- TASK DESCRIPTION -
Copy out everything from the start of the entries down to the line containing "click(408, 299)", swapping "Target Audience" for "Primary Audience" and leaving all else unchanged.

- SUPPLIED MATERIAL -
►

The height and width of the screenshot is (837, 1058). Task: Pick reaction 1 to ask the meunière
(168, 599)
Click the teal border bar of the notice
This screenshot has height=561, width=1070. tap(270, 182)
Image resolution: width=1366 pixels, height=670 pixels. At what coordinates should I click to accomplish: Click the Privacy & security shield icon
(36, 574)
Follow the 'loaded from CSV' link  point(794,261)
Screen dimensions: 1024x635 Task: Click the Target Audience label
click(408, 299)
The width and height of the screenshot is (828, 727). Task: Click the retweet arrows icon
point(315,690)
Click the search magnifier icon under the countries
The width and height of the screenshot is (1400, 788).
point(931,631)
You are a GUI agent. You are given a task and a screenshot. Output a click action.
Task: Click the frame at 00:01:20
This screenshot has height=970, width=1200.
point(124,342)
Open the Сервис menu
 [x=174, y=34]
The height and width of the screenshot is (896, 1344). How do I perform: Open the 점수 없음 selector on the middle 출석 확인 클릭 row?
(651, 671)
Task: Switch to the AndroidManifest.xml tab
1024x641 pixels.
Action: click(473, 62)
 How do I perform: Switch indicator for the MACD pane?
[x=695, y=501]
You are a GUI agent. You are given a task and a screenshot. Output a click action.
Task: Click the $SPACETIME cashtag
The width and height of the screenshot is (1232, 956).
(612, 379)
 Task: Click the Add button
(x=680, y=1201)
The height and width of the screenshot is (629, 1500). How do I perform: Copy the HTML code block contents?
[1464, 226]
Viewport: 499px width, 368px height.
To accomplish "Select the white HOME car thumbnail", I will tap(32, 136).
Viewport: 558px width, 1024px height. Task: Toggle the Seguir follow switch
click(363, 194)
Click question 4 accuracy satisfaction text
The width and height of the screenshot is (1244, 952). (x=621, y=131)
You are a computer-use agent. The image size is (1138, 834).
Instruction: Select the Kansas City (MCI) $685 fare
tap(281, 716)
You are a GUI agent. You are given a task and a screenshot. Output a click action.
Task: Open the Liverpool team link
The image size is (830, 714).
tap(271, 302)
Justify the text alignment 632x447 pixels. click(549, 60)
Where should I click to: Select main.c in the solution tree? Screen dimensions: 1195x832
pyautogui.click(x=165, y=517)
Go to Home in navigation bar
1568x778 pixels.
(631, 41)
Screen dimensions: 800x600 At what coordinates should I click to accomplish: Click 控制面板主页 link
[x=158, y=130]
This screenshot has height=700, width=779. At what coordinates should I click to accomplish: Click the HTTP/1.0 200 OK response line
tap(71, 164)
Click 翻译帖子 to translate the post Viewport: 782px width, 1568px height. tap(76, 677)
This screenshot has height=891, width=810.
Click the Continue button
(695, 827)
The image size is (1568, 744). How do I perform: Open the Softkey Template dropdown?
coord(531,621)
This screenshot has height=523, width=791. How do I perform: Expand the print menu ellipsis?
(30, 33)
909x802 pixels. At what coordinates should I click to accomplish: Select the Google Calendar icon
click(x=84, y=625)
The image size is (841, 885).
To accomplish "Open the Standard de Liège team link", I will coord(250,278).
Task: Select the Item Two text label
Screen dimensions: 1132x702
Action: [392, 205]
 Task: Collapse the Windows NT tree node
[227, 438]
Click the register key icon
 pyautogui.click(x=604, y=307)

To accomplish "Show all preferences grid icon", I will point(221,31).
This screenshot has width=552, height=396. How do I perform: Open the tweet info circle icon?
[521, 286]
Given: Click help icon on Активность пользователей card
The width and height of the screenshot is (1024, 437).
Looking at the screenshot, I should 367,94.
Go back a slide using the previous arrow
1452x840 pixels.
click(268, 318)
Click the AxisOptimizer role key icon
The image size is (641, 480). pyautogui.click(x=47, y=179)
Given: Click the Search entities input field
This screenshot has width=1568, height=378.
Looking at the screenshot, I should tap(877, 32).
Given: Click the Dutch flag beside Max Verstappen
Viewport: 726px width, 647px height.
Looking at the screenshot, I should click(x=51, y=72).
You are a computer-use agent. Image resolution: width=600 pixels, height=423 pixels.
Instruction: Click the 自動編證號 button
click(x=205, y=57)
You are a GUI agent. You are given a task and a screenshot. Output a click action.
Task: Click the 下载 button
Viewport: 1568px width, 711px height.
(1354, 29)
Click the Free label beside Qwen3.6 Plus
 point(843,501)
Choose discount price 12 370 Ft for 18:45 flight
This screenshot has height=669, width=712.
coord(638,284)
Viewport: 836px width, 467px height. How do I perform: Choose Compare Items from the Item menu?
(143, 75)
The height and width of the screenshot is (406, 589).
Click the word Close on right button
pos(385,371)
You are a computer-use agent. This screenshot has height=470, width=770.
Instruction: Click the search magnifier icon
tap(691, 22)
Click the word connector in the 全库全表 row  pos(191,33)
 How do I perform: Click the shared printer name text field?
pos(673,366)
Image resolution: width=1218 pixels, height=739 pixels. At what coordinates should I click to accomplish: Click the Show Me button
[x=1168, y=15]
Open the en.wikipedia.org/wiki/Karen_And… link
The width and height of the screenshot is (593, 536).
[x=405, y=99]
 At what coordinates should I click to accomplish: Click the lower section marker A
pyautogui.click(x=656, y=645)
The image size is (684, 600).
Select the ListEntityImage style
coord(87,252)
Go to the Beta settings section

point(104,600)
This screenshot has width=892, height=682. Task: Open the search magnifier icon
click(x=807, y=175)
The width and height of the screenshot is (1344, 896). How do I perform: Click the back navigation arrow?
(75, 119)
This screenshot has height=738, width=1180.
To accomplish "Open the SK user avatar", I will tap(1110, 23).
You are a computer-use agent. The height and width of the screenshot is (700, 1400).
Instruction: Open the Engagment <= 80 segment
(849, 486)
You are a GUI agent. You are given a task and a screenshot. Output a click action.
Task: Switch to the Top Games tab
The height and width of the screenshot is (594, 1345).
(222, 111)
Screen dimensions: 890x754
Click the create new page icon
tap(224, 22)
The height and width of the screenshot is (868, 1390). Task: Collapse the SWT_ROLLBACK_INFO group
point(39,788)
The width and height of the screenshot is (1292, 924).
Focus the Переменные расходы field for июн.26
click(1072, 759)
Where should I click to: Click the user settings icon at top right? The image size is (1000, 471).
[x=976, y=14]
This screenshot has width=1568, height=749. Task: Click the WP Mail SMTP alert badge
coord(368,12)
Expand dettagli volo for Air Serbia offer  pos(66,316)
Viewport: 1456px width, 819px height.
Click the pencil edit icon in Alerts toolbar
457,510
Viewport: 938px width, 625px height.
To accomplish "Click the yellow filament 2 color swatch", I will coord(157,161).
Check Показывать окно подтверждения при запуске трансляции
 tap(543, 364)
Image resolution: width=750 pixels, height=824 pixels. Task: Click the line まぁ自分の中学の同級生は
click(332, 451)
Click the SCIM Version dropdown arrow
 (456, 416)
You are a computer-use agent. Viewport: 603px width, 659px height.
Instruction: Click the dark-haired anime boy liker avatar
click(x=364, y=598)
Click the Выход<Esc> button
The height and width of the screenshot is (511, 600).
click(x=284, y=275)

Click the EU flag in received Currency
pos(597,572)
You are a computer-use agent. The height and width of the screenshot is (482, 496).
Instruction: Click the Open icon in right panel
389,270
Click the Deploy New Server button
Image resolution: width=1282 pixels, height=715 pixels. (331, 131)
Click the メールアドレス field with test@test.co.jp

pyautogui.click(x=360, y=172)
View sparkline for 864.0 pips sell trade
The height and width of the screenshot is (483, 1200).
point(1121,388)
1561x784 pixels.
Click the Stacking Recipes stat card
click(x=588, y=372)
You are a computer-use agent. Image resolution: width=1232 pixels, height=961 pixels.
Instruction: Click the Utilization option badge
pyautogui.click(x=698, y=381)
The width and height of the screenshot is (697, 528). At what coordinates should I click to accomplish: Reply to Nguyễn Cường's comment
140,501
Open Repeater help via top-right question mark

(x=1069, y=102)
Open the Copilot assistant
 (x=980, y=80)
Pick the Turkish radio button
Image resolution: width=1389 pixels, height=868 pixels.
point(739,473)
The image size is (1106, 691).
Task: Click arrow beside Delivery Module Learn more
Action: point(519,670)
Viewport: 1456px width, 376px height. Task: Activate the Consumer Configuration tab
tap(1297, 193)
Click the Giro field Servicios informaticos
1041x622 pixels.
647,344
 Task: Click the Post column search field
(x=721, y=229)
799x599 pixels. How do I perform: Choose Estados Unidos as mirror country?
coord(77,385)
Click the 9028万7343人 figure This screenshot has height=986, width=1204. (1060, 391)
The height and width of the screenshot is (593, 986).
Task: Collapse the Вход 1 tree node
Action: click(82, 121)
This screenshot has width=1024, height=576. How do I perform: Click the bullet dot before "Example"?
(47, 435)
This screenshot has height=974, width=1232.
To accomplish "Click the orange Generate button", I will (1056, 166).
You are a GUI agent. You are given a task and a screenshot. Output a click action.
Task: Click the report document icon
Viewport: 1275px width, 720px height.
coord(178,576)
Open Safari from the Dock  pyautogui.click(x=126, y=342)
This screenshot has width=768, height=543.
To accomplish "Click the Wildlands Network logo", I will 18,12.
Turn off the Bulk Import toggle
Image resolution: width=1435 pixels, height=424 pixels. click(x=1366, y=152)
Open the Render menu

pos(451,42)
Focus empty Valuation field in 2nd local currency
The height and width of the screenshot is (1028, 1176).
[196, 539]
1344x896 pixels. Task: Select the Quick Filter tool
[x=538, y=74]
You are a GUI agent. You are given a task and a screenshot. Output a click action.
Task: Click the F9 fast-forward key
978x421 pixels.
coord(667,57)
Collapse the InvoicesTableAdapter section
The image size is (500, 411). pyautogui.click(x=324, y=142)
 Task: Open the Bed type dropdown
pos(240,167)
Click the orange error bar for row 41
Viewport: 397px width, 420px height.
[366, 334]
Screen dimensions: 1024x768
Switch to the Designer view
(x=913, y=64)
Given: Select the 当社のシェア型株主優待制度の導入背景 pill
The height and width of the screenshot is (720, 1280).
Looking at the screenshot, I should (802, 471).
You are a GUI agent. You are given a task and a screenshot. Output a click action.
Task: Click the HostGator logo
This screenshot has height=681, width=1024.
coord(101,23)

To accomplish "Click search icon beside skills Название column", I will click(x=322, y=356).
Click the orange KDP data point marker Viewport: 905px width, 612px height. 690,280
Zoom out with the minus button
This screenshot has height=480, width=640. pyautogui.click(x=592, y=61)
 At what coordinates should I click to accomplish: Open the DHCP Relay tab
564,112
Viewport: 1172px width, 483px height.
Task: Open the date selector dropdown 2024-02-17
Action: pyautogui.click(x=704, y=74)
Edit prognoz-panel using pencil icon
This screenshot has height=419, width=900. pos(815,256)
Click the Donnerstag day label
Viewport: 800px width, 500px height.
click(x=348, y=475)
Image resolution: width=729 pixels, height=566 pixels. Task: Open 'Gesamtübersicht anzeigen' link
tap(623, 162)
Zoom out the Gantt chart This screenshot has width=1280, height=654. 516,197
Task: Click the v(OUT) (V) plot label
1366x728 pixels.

◄

- TASK SOLUTION -
The height and width of the screenshot is (837, 1058). Task: Pick reaction 1 to ask the meunière
(168, 599)
Click the teal border bar of the notice
This screenshot has height=561, width=1070. tap(270, 182)
Image resolution: width=1366 pixels, height=670 pixels. At what coordinates should I click to accomplish: Click the Privacy & security shield icon
(36, 574)
Follow the 'loaded from CSV' link  point(794,261)
Screen dimensions: 1024x635 Task: Click the Primary Audience label
click(408, 299)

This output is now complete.